El 8 de septiembre en la mañana, la médica de turno le realizó el tacto e inmediatamente le dio paso al quirófano. La bebé tenía dificultad para respirar: “La doctora me puso a firmar un documento para elegir entre la vida de mi niña o la mía”, cuenta. Acostada en una camilla, eligió la vida de su hija que nació con la piel grisácea. Con tristeza y la voz quebrada, recuerda que al cabo de unas horas les dieron de alta. Aún sin recuperarse, con la niña en brazos, Yoselin sacó fuerzas para caminar y caminar hacia su casa, después de haber parido, de perder mucha sangre y de experimentar la conmoción y el miedo de tener a la muerte tan cerca de su hija.
Buscando salidas
“¿Qué hago yo aquí?”, sigue preguntándose Chirinos, que lleva puestos una blusa rosada, un jean ajustado y unas chanclas plásticas.

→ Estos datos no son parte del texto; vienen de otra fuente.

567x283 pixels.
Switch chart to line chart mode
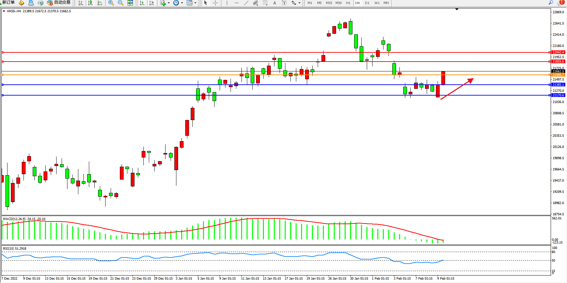tap(100, 3)
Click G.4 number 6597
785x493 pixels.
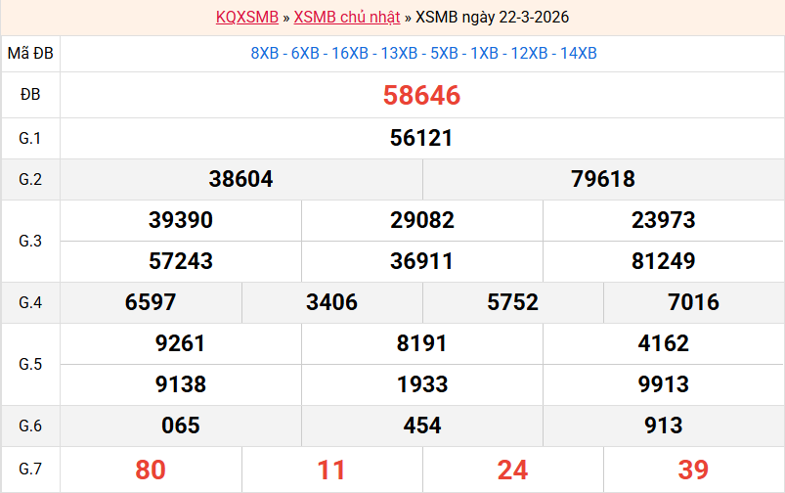click(x=151, y=302)
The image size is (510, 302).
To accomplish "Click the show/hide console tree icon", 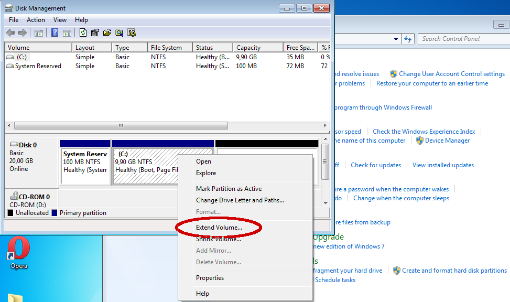I will pos(39,33).
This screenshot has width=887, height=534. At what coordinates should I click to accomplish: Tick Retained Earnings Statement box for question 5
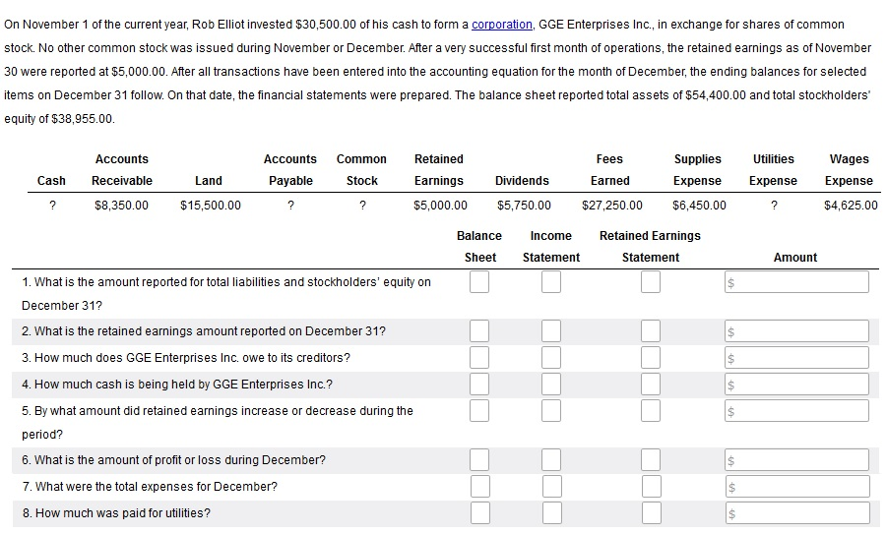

Tiene angustia porque sus dos hijas sufren de dermatitis atópica severa, una enfermedad que, de no tratarse, genera “infecciones cutáneas, cicatrices permanentes o enfermedades graves con lesiones extensas por toda la superficie de la piel”, explica Daniela Oñate, médica general de la Universidad del Magdalena.
Chirinos no encuentra salidas, sabe que lo de sus hijas las acompañará de por vida y que necesitan atención. Pero el sistema de salud colombiano ha ido a paso tortuga para tratarlas y entregarles medicamentos.
A Yorgelis se le manifestó a los 5 meses. A Hernalyn, a los 5 años. Recuerda que una vez a Yorgelis le salieron costras en el cuero cabelludo que provocaron la caída de buena parte de su pelo. Después de mucho pensarlo, Chirinos cortó con tijera lo que quedaba de los rizos de su hija y, luego, le pasó una máquina de afeitar sobre la toda cabeza, dejando al descubierto sus costras dolorosas y enconadas.
“Apenas a los 5 años es que el dermatólogo la va a revisar. Y es porque no somos colombianas; aunque mi hija sí lo es, nació aquí y está creciendo aquí”, dice Chirinos, lamentándose, sentada en un colchón grueso, en su pequeño apartamento en Pescaíto, mientras sus hijas se entretienen viendo el celular.
A Hernalyn la piel se le llena de sarpullido que le hace sangrar la espalda, las piernas y los brazos. “Yo no sabía qué echarle para que se le calmara la picazón, que por unos días se iba y luego regresaba con más fuerza. Durante un año no supe qué tenía, hasta que un pediatra, en 2019, en una temporada que pasé en Bogotá buscando oportunidades, me dijo que era dermatitis atópica”, asevera Chirinos.
Hernalyn tiene 10 años y nunca la ha revisado un dermatólogo. “Sé que a ella la atienden porque yo tengo el PPT, pero nunca he entendido por qué el pediatra no la ha remitido nunca a un especialista en dermatología. Hace poco la llevé de nuevo porque el brote le está saliendo otra vez”, cuenta Yoselin.
Y aunque en Colombia 924.931 personas extranjeras de origen venezolano están afiliadas al Sistema General de Seguridad Social en Salud (SGSSS), de las cuales 218.885 (es decir, el 23 por ciento) pertenece al grupo de edad entre 0 a 17 años, persisten las brechas en el acceso a la salud para la población infantil y adolescente, explica Lina Zapata, oficial de Salud y Nutrición en Unicef Colombia.
“Si bien la salud está consagrada como derecho humano fundamental a cargo del Estado, la situación migratoria es un determinante crucial para el acceso a los servicios de salud”, enfatiza la oficial de Unicef.
Hay días en que Chirinos se siente atascada. Su situación es precaria: trabaja en lo que puede, limpiando casas o vendiendo dulces. Desde siempre su vida ha sido inestable económicamente. Para mirar hacia adelante con mayor firmeza, en los espacios que tiene libres toma cursos gratuitos ofrecidos por el Estado colombiano de atención al cliente, habilidades blandas, turismo y manipulación de alimentos. Sueña con el porvenir y sabe que la única manera de que sus niñas alcancen sus sueños es cumpliendo los propios. Extraña a su mamá, a su papá, a sus familiares y amigos, siente mucha tristeza y nostalgia, pero se pregunta constantemente: “¿Para qué volver?”.
“Siempre le pido a Dios que me ayude para no cansarme, que me dé una luz para no rendirme”, dice Yoselin.